__PASSAGE PROVIDED__.
━━━━━━━━━━━━━━━━━━━━━━━━━━━━━━
Be Honest!

Catechetical sermons preached in PCC Evening Worship Services, Feb 2013 to Dec 2017

WSC 76-78 of 107

Thou shalt not bear false witness against thy neighbour.

Exodus 20:16

WSC 76. Which is the Ninth Commandment?

A. The Ninth Commandment is, Thou shalt not bear false witness against thy neighbour. 

1Ex 20:16.

WSC 77. What is required in the Ninth Commandment? 

A. The Ninth Commandment requireth the maintaining and promoting of truth between man and man,1 and of our own and our neighbour’s good name,2 especially in witness-bearing.3

1Zech 8:16; 23 Jn 12; 3Prov 14:5, 25.

WSC 78. What is forbidden in the 9th  Commandment? 

A. The Ninth Commandment forbiddeth whatsoever is prejudicial to truth, or injurious to our own or our neighbour’s good name.1

11 Sam 17:28; Lev 19:16; Ps 15:3.

Which is the first sin against man recorded in the Scriptures? It is the breaking of the Ninth Commandment.  

What specific sin against man does the Scripture speak about most frequently? It is the violation of the Ninth Commandment.  

Which commandment in the second table is most frequently broken in our society today? I believe it is the Ninth Commandment.  

Which commandment in the second table is the most difficult to interpret and genders the most disagreements among theologians? I believe it is the Ninth Commandment: 

Thou shalt not bear false witness against thy neighbour.

Ex 20:16

In this sermon, the Lord helping us, we want to look at this very important and famous commandment in seven brief points under the acrostic HONESTY. 

  1. Honesty is the theme of the Ninth Commandment
  2. Overt lies and half-truths are all forbidden
  3. Non-verbal deceit is likewise prejudicial to truth 
  4. Excuses, exaggeration and flattery are usually wrong 
  5. Slander, backstabbing and backbiting are abominable. 
  6. Telling the truth is encouraged; talebearing is not. 
  7. Yes, there are permissible deceits; but such are rare. 

1. Honesty Is the Theme of the Ninth Commandment 

The Ninth Commandment reads: “Thou shalt not bear false witness against thy neighbour.” On the surface, this concerns a courtroom situation in which we are called to be witnesses. Indeed, when Moses expounds this commandment in Exodus 23:1-3, he says:  

Thou shalt not raise a false report: put not thine hand with the wicked to be an unrighteous witness…

Ex 23:1-3

In other words, we must be impartial witnesses. When a person is being tried for a crime, we must never give a false account. We must speak only the truth. This is why Question 77 of our catechism teaches that:  

The Ninth Commandment requireth the maintaining and promoting of truth between man and man, and of our own and our neighbour’s good name, especially in witness bearing.
━━━━━━━━━━━━━━━━━━━━━━━━━━━━━━
__GIVEN TASK 1__.
Set down the rows verbatim, from the line containing "Task: Click the bookmark icon in top toolbar" through the final row, including both ends.
The sermon and the rows were drawn from separate sources.

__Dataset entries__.
━━━━━━━━━━━━━━━━━━━━━━━━━━━━━━
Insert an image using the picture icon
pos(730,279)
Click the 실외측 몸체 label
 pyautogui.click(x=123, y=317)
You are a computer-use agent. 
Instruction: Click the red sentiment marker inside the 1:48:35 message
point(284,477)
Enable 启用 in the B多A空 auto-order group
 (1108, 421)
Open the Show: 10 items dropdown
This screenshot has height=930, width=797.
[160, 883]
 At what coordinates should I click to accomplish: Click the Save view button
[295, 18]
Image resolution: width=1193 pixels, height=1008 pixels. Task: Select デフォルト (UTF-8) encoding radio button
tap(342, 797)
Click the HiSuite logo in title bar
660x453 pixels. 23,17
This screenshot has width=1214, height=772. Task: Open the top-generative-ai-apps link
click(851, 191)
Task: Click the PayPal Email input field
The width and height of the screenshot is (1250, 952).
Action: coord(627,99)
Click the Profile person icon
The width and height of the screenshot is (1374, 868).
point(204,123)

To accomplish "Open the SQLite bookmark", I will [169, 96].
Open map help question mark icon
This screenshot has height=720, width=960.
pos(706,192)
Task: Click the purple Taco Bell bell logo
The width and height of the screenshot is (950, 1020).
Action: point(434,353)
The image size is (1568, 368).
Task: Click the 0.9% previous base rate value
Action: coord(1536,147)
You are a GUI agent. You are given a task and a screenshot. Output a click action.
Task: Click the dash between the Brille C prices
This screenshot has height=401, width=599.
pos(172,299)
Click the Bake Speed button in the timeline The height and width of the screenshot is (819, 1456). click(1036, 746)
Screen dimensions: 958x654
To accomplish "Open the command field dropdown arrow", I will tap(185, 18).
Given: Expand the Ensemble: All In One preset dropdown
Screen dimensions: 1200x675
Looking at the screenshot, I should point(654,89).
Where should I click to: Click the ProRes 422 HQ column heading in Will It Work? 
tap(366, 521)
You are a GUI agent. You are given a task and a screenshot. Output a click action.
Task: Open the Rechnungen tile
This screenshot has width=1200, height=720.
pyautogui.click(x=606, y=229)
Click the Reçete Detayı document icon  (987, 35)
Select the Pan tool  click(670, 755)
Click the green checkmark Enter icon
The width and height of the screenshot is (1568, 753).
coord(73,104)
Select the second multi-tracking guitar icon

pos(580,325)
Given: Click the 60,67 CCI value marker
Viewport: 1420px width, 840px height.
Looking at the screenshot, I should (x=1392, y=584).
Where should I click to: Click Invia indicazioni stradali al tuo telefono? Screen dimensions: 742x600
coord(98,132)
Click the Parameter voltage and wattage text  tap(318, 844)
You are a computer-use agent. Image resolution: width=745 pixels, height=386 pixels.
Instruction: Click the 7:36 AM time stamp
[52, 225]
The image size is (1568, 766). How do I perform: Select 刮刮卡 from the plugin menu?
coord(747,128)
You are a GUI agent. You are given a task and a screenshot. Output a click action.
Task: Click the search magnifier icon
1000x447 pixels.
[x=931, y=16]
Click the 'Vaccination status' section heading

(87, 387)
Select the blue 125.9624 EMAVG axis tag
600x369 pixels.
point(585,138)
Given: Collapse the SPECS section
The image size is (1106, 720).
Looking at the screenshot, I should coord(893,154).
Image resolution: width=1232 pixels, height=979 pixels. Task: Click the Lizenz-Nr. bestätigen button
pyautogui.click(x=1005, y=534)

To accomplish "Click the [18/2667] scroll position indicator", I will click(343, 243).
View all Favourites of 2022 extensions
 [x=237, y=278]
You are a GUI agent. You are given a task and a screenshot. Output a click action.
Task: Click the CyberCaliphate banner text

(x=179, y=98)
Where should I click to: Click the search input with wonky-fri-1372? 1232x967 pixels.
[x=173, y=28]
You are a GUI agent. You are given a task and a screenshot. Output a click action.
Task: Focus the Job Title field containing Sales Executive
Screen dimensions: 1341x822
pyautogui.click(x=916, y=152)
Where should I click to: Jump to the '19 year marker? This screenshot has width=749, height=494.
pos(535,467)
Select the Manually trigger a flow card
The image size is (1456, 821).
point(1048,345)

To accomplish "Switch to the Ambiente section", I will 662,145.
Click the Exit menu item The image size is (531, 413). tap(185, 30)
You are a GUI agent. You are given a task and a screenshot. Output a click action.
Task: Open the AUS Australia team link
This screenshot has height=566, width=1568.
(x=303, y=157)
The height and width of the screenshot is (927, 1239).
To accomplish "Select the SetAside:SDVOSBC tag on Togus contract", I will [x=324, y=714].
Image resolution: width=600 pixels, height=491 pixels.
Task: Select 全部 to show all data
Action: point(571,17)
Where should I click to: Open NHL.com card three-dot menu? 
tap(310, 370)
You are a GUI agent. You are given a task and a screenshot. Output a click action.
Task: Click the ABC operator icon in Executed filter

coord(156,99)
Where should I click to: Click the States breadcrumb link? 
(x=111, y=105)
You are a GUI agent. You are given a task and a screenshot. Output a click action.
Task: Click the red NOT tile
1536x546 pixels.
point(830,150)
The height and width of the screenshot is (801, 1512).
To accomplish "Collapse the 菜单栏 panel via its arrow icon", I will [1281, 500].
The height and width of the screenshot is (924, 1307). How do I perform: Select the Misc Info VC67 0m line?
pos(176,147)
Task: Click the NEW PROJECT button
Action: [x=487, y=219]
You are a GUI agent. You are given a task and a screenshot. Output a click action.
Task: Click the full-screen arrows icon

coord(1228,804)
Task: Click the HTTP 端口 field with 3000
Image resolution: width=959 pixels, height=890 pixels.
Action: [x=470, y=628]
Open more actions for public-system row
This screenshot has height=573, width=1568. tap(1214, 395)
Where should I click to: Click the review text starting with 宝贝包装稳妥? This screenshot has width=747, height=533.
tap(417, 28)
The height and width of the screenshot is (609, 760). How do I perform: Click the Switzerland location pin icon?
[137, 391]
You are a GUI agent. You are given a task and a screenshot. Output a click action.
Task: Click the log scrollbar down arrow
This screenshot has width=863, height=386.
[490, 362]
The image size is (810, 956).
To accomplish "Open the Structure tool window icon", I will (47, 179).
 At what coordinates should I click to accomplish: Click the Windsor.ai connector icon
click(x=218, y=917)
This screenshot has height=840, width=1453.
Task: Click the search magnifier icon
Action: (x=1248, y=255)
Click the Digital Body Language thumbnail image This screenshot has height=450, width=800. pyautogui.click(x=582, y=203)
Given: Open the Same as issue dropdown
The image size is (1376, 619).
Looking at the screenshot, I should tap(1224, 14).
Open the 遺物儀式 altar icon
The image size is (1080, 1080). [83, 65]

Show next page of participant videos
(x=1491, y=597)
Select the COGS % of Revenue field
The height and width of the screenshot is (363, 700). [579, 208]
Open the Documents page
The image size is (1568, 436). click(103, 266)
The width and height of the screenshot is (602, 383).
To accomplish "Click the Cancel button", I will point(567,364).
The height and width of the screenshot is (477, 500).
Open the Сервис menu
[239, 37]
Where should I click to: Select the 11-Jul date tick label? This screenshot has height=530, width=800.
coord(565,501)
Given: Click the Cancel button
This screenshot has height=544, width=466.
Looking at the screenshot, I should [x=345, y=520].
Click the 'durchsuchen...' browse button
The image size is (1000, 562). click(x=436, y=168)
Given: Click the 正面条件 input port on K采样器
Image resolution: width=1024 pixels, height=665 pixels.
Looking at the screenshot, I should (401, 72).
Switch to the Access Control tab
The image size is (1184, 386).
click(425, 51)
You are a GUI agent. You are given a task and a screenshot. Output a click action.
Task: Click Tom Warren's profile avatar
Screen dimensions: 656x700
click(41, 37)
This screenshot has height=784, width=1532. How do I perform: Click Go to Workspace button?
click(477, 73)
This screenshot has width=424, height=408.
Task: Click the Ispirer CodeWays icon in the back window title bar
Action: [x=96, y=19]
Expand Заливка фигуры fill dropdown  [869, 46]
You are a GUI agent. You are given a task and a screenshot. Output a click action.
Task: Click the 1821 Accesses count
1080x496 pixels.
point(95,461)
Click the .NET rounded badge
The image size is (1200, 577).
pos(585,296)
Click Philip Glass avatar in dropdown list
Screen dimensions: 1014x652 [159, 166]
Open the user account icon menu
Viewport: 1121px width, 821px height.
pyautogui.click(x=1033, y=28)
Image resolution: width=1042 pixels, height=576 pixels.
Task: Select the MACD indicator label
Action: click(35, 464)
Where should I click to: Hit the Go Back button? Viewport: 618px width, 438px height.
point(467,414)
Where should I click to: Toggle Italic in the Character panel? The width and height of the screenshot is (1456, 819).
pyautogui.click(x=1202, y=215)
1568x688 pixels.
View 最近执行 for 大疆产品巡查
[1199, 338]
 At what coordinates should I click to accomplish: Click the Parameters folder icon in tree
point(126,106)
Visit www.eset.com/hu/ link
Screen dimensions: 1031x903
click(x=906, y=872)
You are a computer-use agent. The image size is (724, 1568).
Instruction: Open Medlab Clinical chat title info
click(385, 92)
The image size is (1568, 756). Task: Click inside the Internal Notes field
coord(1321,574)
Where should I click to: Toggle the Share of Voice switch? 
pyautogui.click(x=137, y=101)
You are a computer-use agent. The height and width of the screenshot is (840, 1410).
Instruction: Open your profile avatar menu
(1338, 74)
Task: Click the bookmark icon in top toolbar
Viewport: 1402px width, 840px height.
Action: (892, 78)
━━━━━━━━━━━━━━━━━━━━━━━━━━━━━━
__GIVEN TASK 2__.
In the sermon on the Ninth Commandment, what acrostic organizes its seven brief points?

__EXERCISE SOLUTION 1__.
Task: Click the bookmark icon in top toolbar
Viewport: 1402px width, 840px height.
Action: (892, 78)

__EXERCISE SOLUTION 2__.
HONESTY